I want it to be transformed into something like this. I have been trying to do this using reshape2
and dplyr
's separate
but I didn't find a solution.
You may try
library(tidyverse)
df %>%
rowwise %>%
mutate(reservation_main = str_split(reservation,'_' ,simplify = T)[1],
reservation_no = paste0('_',str_split(reservation,'_' ,simplify = T)[2])) %>%
select(id, response_id, reservation_main, reservation_no) %>%
pivot_wider(names_from = reservation_no, values_from = response_id)

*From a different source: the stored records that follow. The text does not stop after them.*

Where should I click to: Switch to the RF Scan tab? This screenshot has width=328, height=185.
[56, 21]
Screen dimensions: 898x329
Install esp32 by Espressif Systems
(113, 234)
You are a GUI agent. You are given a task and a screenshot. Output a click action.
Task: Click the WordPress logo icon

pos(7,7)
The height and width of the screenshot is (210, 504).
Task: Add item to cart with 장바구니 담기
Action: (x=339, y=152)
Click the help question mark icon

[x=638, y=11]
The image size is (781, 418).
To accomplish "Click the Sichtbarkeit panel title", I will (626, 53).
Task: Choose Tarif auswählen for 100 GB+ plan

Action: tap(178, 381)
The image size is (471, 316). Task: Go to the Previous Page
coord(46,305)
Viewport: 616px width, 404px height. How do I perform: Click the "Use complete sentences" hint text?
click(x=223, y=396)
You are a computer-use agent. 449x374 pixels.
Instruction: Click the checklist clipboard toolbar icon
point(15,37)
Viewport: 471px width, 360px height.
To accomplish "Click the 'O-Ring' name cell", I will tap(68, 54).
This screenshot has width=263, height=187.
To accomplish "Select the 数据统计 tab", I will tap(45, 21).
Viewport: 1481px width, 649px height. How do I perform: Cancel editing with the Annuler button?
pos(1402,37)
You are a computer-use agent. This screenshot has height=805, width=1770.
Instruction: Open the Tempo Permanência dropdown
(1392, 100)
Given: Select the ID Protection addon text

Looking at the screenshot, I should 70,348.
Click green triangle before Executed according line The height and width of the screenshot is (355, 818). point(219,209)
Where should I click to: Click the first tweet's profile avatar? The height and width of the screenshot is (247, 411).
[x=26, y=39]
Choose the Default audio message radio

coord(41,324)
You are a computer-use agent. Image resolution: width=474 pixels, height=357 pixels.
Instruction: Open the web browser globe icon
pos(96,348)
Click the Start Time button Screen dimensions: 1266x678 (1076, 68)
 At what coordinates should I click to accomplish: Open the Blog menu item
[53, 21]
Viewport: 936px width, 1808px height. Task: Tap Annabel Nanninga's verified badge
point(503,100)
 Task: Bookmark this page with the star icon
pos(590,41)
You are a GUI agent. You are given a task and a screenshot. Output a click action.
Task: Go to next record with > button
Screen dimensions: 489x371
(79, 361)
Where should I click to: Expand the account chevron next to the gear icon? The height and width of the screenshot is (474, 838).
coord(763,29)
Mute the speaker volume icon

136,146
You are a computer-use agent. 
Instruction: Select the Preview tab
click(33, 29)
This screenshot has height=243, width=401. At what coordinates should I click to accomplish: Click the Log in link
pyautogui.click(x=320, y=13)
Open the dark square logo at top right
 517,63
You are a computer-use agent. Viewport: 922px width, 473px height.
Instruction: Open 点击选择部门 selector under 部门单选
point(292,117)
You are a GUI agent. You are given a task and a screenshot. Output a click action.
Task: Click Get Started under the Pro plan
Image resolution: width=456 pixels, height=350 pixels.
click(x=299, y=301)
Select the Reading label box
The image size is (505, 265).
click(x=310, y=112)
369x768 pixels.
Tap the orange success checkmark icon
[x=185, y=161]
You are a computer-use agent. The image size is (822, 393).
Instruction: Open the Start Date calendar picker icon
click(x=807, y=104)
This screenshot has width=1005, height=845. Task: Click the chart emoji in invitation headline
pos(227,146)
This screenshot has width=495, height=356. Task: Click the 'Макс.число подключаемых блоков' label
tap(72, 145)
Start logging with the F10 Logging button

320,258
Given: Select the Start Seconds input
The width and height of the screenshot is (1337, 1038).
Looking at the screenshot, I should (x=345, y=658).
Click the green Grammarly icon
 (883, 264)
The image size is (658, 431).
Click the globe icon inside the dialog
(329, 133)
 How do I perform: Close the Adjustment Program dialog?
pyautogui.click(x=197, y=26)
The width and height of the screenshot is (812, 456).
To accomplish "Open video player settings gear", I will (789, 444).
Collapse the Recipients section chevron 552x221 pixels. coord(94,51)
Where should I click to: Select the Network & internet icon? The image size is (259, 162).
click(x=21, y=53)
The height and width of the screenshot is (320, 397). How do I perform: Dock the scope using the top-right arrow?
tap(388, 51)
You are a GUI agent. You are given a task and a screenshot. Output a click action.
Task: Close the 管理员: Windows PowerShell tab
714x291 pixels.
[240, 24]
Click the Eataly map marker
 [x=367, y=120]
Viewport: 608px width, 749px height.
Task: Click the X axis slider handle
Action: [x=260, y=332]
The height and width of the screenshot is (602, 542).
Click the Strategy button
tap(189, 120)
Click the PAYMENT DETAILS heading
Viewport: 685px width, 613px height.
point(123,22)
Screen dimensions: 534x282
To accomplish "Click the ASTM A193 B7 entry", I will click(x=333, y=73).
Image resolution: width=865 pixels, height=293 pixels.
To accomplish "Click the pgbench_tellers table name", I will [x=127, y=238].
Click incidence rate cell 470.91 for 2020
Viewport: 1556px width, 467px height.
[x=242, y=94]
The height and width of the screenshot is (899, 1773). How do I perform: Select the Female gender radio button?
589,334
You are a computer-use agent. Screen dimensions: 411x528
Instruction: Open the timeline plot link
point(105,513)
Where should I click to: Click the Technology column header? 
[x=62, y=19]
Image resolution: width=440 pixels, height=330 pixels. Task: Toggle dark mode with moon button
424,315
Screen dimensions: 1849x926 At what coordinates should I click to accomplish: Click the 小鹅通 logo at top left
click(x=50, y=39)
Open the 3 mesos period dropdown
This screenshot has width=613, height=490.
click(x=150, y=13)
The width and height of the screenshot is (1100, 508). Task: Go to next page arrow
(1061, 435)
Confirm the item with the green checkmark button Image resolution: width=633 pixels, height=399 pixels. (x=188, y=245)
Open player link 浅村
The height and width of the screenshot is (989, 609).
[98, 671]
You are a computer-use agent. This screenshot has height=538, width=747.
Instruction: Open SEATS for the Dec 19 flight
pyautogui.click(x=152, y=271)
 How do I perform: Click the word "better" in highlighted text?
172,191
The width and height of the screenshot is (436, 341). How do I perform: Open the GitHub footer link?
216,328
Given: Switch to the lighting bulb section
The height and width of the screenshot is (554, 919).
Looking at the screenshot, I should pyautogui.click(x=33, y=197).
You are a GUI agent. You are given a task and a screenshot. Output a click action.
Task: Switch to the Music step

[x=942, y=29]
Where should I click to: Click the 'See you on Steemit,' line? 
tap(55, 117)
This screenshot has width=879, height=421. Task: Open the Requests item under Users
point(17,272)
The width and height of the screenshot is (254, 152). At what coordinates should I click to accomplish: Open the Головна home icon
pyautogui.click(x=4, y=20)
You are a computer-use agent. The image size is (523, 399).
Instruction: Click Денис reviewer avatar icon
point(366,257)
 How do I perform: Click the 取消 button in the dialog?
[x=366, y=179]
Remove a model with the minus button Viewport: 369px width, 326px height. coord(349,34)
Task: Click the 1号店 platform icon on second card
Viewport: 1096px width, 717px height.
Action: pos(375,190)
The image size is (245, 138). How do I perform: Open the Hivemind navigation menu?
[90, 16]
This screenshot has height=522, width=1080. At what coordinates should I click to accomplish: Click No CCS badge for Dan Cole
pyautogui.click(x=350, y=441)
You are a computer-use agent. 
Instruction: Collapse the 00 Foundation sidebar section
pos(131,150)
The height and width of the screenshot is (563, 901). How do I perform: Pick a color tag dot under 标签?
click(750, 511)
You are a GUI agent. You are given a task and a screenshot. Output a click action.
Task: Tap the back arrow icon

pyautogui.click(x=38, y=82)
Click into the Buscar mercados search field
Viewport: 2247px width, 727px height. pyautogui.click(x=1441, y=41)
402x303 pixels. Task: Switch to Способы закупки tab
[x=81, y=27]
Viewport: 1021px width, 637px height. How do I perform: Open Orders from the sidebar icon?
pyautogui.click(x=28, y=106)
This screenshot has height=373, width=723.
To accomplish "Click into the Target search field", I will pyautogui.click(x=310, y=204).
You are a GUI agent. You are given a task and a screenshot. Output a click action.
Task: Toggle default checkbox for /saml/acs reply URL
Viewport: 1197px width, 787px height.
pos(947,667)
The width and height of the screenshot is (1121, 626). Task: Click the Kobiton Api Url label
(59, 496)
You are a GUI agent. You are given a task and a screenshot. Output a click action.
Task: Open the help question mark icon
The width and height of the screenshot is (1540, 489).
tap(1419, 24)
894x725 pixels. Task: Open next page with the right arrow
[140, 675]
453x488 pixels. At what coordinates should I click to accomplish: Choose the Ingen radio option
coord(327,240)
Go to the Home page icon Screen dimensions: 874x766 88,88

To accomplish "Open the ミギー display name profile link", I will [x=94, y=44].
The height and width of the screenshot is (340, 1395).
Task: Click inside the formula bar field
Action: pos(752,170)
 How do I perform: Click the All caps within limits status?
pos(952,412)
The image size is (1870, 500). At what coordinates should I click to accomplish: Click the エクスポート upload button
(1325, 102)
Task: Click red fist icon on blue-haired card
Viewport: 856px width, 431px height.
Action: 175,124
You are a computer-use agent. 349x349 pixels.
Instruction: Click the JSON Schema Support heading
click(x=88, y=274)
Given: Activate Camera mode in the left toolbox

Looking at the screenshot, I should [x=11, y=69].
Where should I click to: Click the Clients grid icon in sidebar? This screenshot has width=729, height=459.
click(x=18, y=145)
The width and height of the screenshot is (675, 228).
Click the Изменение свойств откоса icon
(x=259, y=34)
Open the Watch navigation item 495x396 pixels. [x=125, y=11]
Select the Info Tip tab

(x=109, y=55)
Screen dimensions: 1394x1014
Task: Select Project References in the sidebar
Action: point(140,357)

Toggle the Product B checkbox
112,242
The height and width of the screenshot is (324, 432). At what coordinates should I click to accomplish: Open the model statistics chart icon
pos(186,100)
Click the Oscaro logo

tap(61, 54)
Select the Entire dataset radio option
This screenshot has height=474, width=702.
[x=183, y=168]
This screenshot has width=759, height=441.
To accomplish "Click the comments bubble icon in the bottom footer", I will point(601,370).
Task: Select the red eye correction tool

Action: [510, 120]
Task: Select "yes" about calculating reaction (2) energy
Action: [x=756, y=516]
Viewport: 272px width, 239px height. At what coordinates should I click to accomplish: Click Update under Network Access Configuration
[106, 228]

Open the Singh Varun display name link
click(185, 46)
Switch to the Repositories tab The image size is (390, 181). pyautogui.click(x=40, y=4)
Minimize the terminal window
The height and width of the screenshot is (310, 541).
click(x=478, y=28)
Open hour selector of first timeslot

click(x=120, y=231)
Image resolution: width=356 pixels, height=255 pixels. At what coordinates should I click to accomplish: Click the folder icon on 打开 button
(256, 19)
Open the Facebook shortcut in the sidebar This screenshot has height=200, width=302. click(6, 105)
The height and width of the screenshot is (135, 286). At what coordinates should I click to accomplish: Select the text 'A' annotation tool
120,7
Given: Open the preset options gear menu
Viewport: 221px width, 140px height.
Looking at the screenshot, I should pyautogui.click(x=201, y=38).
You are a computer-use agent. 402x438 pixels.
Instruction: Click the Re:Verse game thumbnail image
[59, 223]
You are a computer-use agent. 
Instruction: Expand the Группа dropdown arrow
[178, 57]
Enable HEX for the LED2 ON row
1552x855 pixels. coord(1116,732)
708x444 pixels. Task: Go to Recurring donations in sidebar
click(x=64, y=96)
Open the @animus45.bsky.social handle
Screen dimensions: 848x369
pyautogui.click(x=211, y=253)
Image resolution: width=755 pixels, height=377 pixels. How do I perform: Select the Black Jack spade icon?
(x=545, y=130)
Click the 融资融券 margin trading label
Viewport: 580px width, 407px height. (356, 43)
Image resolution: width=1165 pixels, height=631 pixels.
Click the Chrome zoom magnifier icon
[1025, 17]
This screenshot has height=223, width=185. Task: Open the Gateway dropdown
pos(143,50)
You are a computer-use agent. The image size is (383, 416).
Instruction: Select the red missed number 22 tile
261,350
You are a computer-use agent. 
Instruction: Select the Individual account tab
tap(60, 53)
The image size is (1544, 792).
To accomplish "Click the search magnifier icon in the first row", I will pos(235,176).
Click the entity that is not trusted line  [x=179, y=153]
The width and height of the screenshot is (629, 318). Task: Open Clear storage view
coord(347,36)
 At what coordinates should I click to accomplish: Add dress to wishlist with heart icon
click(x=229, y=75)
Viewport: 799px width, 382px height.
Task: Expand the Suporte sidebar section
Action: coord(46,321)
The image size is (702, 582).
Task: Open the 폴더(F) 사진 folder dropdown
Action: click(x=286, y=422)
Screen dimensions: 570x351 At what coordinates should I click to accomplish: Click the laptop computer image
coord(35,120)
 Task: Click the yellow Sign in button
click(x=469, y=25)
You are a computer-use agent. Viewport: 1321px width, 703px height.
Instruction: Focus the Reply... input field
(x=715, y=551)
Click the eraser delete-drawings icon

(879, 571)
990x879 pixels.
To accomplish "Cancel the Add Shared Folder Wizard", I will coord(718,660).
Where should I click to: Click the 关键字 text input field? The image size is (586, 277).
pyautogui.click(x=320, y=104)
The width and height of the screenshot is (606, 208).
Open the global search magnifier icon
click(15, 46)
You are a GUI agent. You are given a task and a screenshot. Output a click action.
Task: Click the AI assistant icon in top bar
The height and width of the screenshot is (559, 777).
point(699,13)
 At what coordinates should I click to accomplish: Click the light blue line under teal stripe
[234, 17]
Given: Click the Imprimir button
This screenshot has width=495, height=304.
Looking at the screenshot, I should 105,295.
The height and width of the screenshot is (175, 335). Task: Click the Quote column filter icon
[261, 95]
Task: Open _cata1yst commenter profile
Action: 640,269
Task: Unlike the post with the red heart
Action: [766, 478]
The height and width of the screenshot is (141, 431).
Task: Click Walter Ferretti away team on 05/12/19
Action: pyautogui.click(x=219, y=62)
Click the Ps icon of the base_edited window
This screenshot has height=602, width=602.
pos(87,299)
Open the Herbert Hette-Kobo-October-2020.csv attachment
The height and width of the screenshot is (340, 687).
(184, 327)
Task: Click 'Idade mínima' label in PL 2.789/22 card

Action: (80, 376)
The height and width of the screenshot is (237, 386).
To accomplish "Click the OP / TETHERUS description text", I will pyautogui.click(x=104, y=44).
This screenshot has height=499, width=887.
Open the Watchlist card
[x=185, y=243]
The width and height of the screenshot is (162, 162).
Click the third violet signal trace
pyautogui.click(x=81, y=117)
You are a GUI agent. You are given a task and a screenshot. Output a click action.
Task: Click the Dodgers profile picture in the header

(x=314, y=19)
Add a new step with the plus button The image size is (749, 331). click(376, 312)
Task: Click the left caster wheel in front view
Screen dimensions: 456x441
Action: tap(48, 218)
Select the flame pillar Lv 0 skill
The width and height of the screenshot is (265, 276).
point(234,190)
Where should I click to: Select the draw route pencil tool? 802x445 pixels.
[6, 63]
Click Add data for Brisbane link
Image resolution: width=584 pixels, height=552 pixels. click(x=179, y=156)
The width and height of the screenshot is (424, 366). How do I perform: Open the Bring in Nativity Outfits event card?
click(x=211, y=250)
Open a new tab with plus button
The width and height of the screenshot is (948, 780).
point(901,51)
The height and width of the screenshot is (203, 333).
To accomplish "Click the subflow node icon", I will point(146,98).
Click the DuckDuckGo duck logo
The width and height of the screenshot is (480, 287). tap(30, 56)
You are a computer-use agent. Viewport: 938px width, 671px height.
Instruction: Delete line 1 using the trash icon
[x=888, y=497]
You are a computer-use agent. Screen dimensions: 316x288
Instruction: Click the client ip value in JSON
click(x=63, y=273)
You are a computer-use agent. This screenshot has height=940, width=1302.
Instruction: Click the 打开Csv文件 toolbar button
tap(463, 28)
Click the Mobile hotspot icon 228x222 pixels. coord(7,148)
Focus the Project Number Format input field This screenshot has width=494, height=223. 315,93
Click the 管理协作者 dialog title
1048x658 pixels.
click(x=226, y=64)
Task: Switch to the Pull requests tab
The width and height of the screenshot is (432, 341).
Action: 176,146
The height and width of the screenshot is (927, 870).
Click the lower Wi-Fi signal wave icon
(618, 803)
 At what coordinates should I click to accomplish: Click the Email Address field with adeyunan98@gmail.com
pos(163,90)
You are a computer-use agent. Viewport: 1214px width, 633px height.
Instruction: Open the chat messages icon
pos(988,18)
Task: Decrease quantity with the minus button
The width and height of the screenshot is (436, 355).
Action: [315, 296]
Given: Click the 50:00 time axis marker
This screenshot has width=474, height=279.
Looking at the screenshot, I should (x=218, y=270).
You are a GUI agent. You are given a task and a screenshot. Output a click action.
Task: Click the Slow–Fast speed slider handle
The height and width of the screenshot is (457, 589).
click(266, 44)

id reservation_main `_1` `_2` `_3`
<dbl> <chr> <dbl> <dbl> <dbl>
1 31100 A 1 1 0
2 31100 B 1 1 0
3 31100 C 1 0 0
Since reservation
is in a consistent format, we can use the _
to separate into two columns. Then, we can convert the response
to 0 and 1. Then, I drop response_id
. Finally, I pivot to the wide format. I'm assuming that you don't want the _
before the numbers in the columns.
library(tidyverse)
df %>%
separate(reservation, c("reservation", "number"), sep = "_") %>%
mutate(response = ifelse(response == "yes", 1, 0)) %>%
select(-response_id) %>%
pivot_wider(names_from = "number", values_from = "response")
Output
# A tibble: 2 × 5
id reservation `1` `2` `3`
<dbl> <chr> <dbl> <dbl> <dbl>
1 31100 A 1 1 0
2 31100 B 1 1 0
If you do want to keep the _
in front of the numbers for the columns, then we could adjust the regex in separate
.
df %>%
separate(reservation, c("reservation", "number"), sep = "(?=\\_)") %>%
mutate(response = ifelse(response == "yes", 1, 0)) %>%
select(-response_id) %>%
pivot_wider(names_from = "number", values_from = "response")
# A tibble: 2 × 5
id reservation `_1` `_2` `_3`
<dbl> <chr> <dbl> <dbl> <dbl>
1 31100 A 1 1 0
2 31100 B 1 1 0
Data
df <- structure(
list(
id = c(31100, 31100, 31100, 31100, 31100, 31100),
reservation = c("A_1", "A_2", "A_3", "B_1", "B_2", "B_3"),
response = c("yes", "yes", "no", "yes", "yes", "no"),
response_id = c(1,
1, 0, 1, 1, 0)
),
class = "data.frame",
row.names = c(NA,-6L)
)